Le théâtre d’ombres parlant lao (nang daloong), dans le nord-est de la Thaïlande, est comparable au nang talung du sud malais et à l’ayâng (sbaek touch) cambodgien. Les figures sont ordinairement opaques, et l’action est accompagnée par l’orgue à bouche (kaen).

Solutions contemporaines

Deux mouvements s’opposent dans la marionnette thaïlandaise. L’un mise sur la perpétuation des genres traditionnels. Des spectacles de nang yai sont donnés régulièrement au temple de Wat Khanon. La princesse Maha Chakri Sirindhorn a commandé, pour la troupe qui y officie, de nouvelles figures ; elle a aussi aidé des artistes comme Chakrabhand Posayakrit à restaurer le hun luang. Les étudiants en théâtre des universités Chulalongkorn et Thammasat, ainsi que les compagnies locales, se sont rassemblés lors du festival Asie-Europe de Marionnettes (1998) à Bangkok pour faire la preuve du travail de réanimation effectué sur le hun luang, le hun krabok et le hun lakon lek, et exposer le nang talung et le nang yai. Cette tendance mise sur la vitalité du nationalisme, de la monarchie et de la culture thaïlandaise face à la mondialisation.
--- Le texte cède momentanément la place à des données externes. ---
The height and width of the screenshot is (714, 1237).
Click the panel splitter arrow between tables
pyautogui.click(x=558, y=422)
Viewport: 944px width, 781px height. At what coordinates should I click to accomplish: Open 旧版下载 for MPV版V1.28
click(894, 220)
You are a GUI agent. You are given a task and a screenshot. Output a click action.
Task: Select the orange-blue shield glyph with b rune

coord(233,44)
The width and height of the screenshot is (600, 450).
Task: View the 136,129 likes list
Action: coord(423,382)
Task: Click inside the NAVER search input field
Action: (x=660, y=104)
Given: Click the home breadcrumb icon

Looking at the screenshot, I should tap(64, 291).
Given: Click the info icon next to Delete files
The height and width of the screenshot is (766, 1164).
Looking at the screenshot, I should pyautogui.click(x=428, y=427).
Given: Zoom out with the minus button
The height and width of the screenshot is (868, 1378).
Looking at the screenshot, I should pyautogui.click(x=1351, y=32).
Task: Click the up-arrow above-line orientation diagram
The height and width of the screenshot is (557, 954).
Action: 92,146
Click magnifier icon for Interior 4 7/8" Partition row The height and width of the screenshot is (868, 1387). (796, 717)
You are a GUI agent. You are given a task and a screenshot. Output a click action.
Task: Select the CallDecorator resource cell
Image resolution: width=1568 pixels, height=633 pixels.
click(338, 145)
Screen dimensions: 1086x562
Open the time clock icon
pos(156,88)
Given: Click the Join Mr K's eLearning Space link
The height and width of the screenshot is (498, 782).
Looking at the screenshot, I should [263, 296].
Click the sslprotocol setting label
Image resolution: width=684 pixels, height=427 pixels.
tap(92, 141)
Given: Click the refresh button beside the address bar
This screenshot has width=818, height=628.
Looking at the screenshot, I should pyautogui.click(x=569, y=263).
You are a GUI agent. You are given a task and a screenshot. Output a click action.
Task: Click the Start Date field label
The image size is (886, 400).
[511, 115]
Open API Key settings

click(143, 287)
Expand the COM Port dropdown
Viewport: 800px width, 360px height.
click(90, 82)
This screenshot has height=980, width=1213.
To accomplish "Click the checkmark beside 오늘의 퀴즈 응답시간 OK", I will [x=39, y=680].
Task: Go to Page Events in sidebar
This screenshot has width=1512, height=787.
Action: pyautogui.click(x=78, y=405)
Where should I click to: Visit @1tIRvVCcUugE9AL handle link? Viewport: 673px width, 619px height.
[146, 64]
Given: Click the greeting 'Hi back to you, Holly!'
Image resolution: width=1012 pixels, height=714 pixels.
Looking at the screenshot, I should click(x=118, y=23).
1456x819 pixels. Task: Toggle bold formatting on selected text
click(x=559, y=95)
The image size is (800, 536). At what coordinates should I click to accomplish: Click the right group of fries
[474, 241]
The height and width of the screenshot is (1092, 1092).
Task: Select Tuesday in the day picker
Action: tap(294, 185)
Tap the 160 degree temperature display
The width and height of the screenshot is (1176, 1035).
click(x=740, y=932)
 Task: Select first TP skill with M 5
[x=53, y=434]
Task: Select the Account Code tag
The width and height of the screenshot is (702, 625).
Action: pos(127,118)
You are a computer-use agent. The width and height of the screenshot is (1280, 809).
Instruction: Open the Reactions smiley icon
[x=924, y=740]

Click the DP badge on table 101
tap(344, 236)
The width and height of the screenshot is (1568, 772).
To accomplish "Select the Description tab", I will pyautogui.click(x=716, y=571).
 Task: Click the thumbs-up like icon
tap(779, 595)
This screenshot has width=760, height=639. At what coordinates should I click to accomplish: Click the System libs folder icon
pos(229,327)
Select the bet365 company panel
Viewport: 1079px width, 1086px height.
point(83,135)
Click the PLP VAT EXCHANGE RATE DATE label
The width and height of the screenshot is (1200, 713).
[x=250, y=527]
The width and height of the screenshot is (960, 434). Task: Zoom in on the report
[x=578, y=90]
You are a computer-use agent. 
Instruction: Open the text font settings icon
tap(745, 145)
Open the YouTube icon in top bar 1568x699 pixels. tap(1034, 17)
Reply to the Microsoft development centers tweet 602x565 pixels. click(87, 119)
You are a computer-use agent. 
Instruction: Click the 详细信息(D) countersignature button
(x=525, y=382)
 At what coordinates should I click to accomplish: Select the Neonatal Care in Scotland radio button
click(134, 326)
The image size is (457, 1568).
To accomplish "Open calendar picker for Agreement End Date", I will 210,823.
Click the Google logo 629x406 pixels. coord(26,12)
D’autres artistes, cependant, ont perçu ce qu’apportait la mondialisation en termes d’innovation et d’instruction. Dès les années soixante-dix, les enseignants thaïlandais recouraient à la marionnette, en collaboration avec le département Théâtre de l’université Thammasat. Des professeurs formés en Amérique et en Europe acquéraient les techniques de la marionnette à gaine, à tiges ou à fils. Des campagnes antisidas et mettant les très jeunes filles en garde contre le tourisme sexuel ont été menées par des organisations non gouvernementales par l’intermédiaire de spectacles de marionnettes. Celles-ci ont animé, aussi, les programmes télévisés réalisés selon le modèle, rendu populaire par Jim Henson, de Sesame Street.

Les marionnettistes thaïlandais se considèrent à la fois comme les héritiers d’une prestigieuse tradition et comme les acteurs d’un art mondialisé. Le hun, le nang, les marionnettes de style « Muppets » et les marionnettes à fils sont désormais tous dans leurs mains.